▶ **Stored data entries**
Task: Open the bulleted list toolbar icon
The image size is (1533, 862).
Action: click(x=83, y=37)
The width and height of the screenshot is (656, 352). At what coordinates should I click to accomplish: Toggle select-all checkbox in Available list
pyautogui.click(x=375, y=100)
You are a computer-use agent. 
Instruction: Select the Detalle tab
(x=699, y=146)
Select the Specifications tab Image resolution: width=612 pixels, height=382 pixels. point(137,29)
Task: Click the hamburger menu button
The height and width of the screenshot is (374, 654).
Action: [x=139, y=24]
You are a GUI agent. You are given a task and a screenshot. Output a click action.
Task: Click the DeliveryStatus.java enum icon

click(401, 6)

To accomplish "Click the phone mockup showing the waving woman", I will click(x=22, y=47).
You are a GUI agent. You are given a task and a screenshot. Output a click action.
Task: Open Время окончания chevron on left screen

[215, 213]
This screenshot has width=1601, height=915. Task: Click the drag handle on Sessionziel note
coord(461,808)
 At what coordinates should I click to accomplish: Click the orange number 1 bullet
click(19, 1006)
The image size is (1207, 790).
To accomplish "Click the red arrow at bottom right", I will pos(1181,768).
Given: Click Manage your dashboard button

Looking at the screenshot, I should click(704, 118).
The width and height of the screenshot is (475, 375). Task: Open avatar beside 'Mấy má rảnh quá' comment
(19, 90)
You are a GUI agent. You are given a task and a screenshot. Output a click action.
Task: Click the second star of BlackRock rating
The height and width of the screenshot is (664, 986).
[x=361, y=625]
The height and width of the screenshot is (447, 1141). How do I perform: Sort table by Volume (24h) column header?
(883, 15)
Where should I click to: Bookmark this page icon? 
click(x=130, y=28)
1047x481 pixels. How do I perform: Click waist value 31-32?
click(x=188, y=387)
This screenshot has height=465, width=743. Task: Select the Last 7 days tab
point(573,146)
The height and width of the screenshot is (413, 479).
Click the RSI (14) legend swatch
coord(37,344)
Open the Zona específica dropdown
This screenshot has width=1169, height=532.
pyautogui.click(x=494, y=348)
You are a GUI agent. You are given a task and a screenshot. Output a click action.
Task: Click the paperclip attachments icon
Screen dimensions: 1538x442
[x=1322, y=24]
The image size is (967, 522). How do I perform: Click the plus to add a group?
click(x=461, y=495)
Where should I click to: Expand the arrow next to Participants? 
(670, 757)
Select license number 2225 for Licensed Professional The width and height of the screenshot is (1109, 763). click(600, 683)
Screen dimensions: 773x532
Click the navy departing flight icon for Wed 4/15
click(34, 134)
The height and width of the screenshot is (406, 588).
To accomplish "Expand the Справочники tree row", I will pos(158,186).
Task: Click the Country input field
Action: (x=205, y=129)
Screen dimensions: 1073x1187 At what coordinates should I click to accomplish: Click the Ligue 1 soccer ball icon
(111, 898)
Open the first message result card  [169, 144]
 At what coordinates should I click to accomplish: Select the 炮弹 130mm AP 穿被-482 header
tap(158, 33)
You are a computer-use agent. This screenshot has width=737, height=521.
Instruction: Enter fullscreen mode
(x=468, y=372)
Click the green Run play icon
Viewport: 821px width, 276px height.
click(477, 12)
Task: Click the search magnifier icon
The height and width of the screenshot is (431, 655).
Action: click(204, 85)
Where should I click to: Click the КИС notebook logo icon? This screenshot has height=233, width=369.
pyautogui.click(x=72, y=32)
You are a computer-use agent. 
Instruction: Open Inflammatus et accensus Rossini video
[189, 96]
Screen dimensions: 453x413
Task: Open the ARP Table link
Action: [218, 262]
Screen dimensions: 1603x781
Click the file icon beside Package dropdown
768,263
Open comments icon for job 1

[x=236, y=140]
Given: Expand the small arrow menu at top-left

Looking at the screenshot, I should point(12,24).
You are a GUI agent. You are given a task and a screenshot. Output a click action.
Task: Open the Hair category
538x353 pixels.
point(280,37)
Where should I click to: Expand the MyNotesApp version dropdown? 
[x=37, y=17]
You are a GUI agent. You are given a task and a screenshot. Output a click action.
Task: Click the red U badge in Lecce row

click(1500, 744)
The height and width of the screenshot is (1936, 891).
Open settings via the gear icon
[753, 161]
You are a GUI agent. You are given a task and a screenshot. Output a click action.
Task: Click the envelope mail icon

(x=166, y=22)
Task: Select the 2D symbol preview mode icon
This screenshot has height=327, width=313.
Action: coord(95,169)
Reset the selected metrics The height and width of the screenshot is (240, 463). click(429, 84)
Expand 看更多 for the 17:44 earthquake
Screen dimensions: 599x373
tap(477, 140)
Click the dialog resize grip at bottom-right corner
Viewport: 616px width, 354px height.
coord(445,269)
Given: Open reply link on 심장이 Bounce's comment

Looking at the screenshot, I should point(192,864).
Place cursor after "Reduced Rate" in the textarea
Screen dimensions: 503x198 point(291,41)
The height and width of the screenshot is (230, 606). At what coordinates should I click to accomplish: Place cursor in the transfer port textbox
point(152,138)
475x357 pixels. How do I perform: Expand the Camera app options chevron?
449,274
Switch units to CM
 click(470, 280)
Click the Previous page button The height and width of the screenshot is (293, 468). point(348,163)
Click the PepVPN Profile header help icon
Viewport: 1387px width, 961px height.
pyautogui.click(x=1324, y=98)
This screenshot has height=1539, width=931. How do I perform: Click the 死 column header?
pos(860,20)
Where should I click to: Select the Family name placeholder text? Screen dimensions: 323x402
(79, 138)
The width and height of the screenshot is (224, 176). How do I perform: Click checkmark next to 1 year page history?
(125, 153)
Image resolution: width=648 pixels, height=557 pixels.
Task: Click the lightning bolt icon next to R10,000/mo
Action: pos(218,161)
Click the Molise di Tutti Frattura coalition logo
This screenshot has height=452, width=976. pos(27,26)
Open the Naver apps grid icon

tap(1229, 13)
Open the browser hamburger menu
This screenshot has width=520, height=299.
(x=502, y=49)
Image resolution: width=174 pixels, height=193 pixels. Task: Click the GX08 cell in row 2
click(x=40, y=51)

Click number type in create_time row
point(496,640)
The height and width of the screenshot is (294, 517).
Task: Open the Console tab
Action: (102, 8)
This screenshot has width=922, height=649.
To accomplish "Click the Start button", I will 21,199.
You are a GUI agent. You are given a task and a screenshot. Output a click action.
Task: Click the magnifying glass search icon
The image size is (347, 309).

▶ **Work required**
Every line from the data above that contains "hamburger" must appear in the answer.

▶ **Solution to this problem**
Task: Click the hamburger menu button
Open the browser hamburger menu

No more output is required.